— ФРАГМЕНТ ДОКУМЕНТА —
Четвертая лекция противопоставляет трагическому мировоззрению философскую терапию Платона и Аристотеля. У раннего Платона зло выглядит следствием неведения: если человек действительно знает благо, он не изберет худшее. Однако фигура Фрасимаха в «Государстве» разрушает этот оптимизм. Перед Сократом оказывается не просто плохо информированный человек, а личность, не желающая истины и использующая речь ради господства. Зрелый Платон поэтому видит зло как глубокую неупорядоченность души, своего рода метафизический бунт против условий собственного бытия. Аристотель переносит проблему ближе к повседневному нравственному опыту: акрасия, слабость воли, показывает, что человек может знать правильное и все-таки поступать иначе. Пятая лекция возвращает разговор к Еврейской Библии и читает ранние главы Бытия прежде всего как повествование о соперничестве человека с Богом: грех — это притязание самому стать окончательным судьей добра и зла. Грехопадение, Каин и Вавилон образуют нарастающую дугу отчуждения, в которой человеческая свобода не создает новую онтологическую субстанцию зла, но актуализирует возможность мятежа внутри благого творения. Шестая лекция сознательно усложняет эту картину через библейскую мудрость. Авраам, Содом, жертвоприношение Исаака и особенно Иов не позволяют свести страдание к механическому воздаянию за личную вину. Здесь возникает одна из важнейших богословских идей курса: вера не всегда получает причинное объяснение страдания. Страх Господень становится не интеллектуальной капитуляцией, а признанием ограниченности человеческой перспективы перед тайной Бога.

— ЧТО ТРЕБУЕТСЯ —
Перечислите все библейские фигуры и сюжеты, которые, согласно фрагменту о лекциях, в шестой лекции не позволяют свести страдание к механическому воздаянию за личную вину. Следующий далее листинг — самостоятельный материал, не связанный с фрагментом о лекциях.

— ИСХОДНЫЕ ДАННЫЕ —
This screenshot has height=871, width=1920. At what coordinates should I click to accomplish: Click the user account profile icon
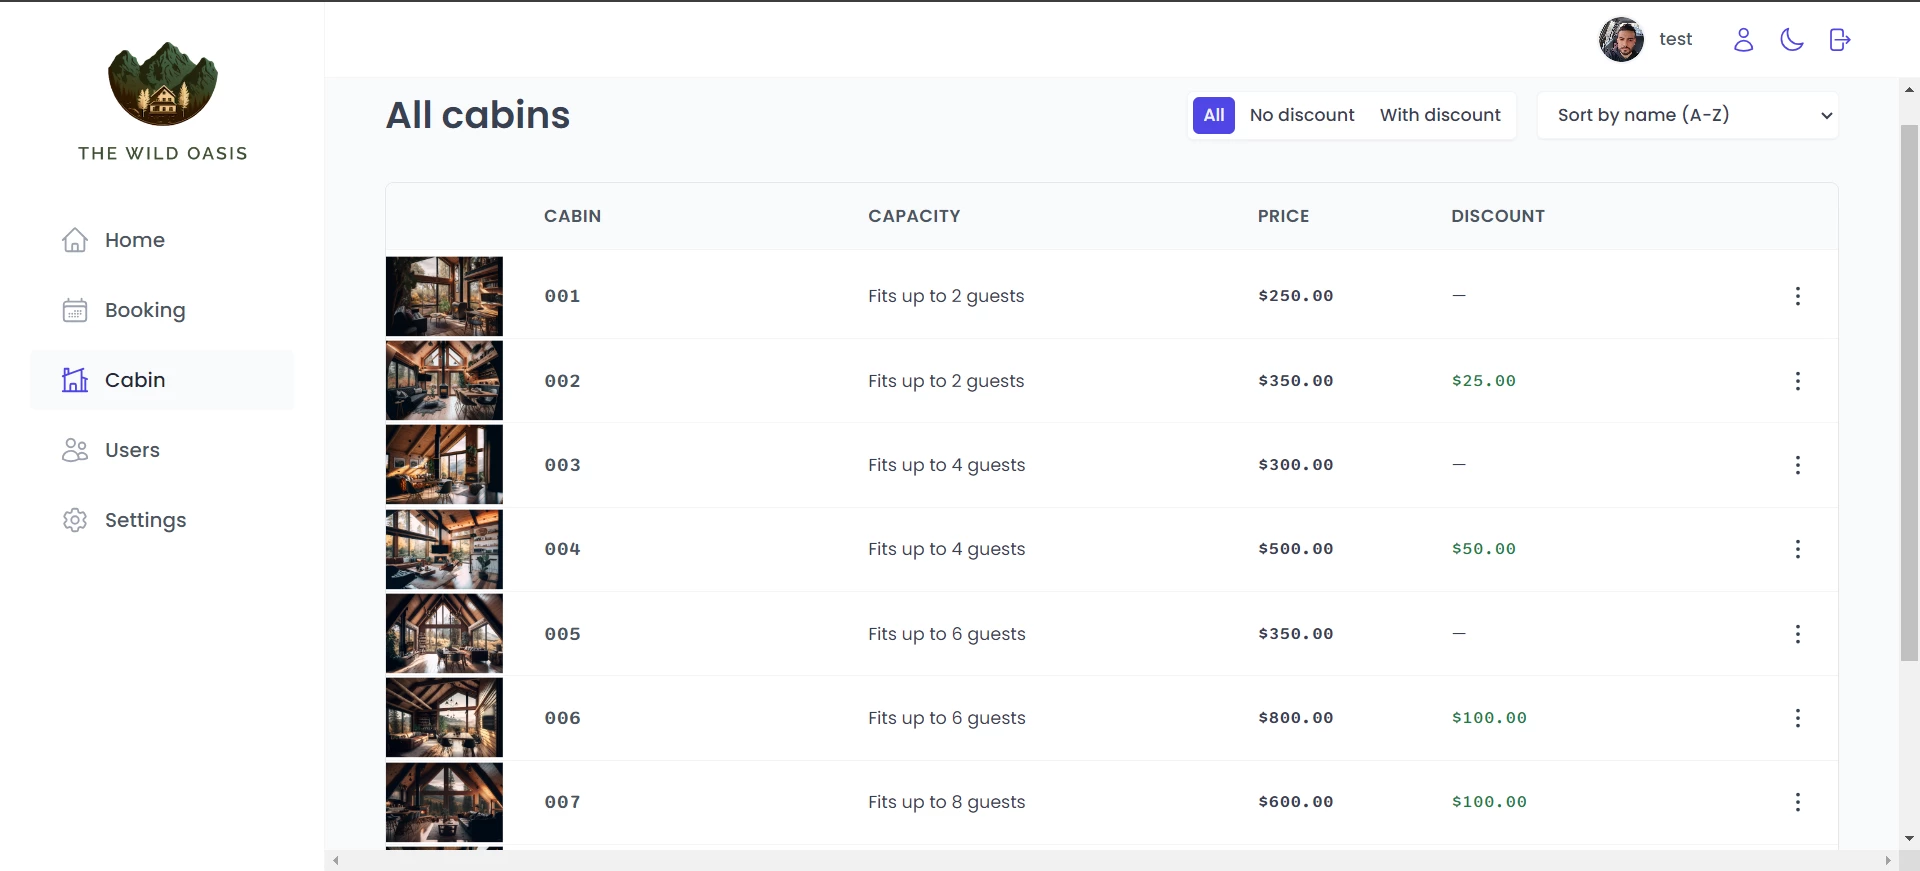tap(1743, 39)
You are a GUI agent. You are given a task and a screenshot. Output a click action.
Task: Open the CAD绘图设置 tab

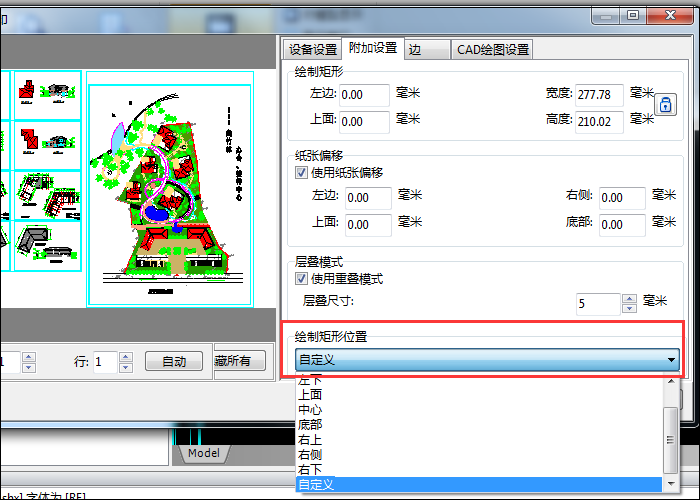pos(492,49)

— РЕЗУЛЬТАТ ЗАДАНИЯ —
Авраам; Содом; жертвоприношение Исаака; Иов.